**Problems and tasks**.
• a. Answer these questions from the forum thread:
(i) How many times a week does fudge35 go swimming?
(ii) Who is going to the gym with fudge35 on Monday?
(iii) What does Mel welcome Fudge to?
• b. Reproduce word for word the section of the forum thread that begins at "## fudge35 (Apr" and ends after "(Oct 26, 2004)".
• c. In the forum thread, why is fudge35 going to the gym with her sister instead of by herself?

___ Text for analysis ___

# Another Newbie



## fudge35 (Apr 15, 2005)

Hello Eveyrone !

I'm 35,Dh is 38 ...feel my time is running out!
I was told Oct 03 by a hospital consultant that I have Pcos and he then told me not to even bother going back to him or even trying to get pregnant until I had lost weight.Easier said than done 
I also have type2 diabetes and an underactive thyroid.I'm currently following the weightwatchers point plan & going swimming 4 times a week but still not losing weight.I'm going to the gym for 1st time on Monday with my sister - wouldnt go on my own  If that doent help me lose weight dont know what will.


----------



## olwen (Oct 26, 2004)

Good luck with the weight loss.  Its so hard but you CAN do it!!  It sounds like you have a very supportive sister to help you through it.  

Love Olwen xx


----------



## Mel (Jan 1, 2002)

Hi Fudge

Welcome to FF - Good luck at the gym on Monday (like you i would never go on my own   )

___ Recorded information ___

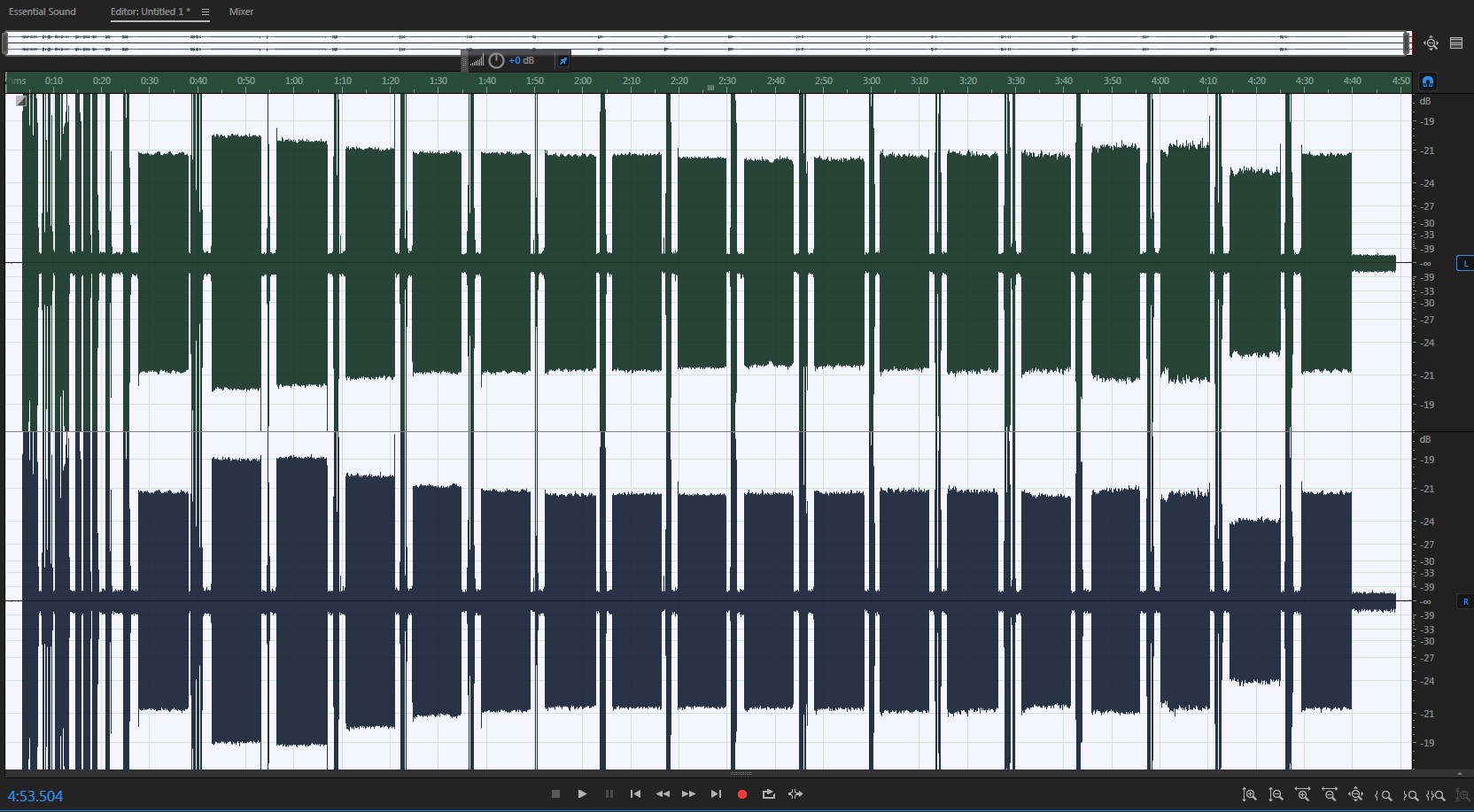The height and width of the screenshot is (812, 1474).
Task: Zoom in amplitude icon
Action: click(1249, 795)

___
___ Recorded information ___

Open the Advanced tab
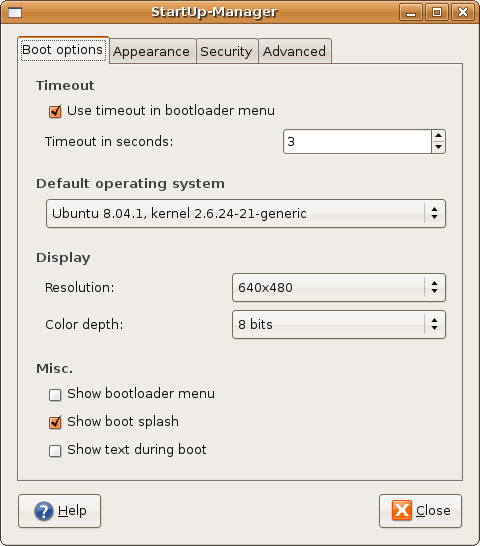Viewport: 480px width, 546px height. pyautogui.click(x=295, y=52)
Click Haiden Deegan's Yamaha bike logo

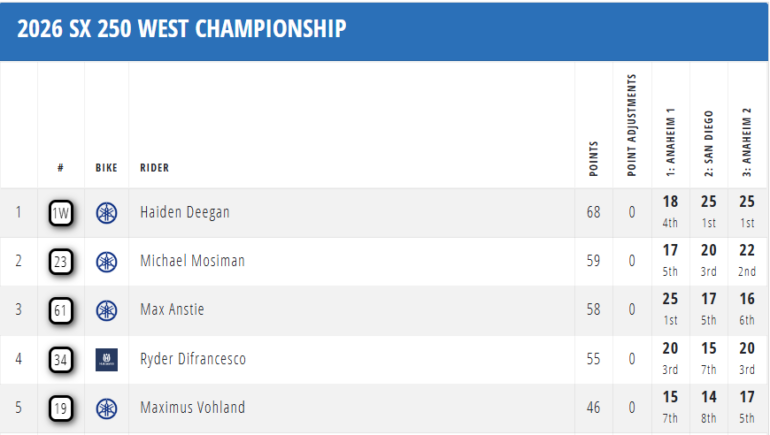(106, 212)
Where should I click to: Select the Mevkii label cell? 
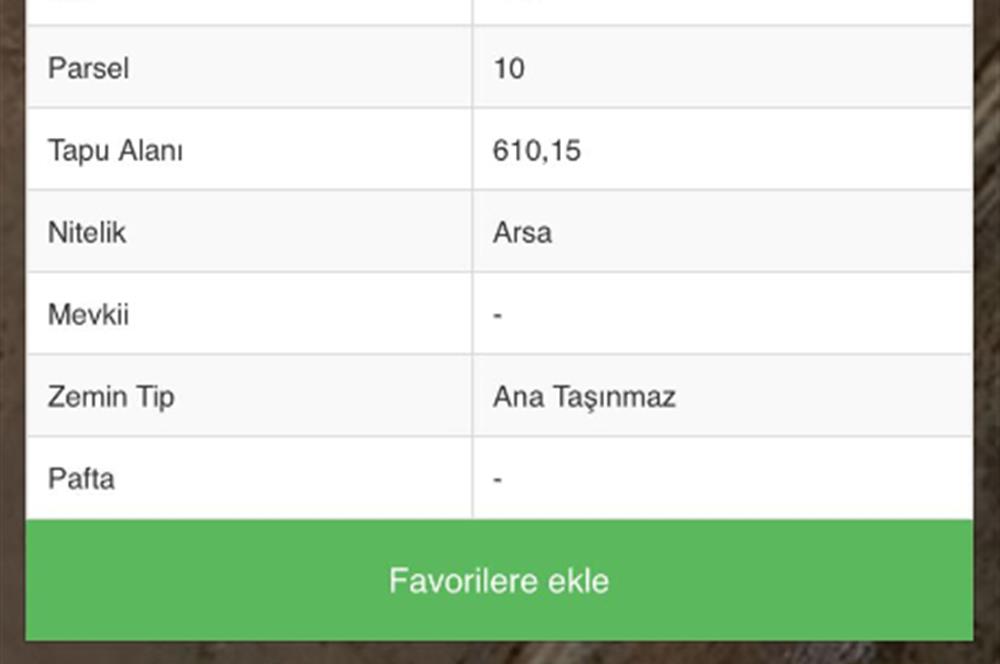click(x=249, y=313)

___

**Answers to the exercises**.
• a.
(i) Four times a week.
(ii) Her sister.
(iii) FF.

• b.
## fudge35 (Apr 15, 2005)

Hello Eveyrone !

I'm 35,Dh is 38 ...feel my time is running out!
I was told Oct 03 by a hospital consultant that I have Pcos and he then told me not to even bother going back to him or even trying to get pregnant until I had lost weight.Easier said than done 
I also have type2 diabetes and an underactive thyroid.I'm currently following the weightwatchers point plan & going swimming 4 times a week but still not losing weight.I'm going to the gym for 1st time on Monday with my sister - wouldnt go on my own  If that doent help me lose weight dont know what will.


----------



## olwen (Oct 26, 2004)

• c. She says she wouldn't go on her own. Mel replies that she would never go on her own either.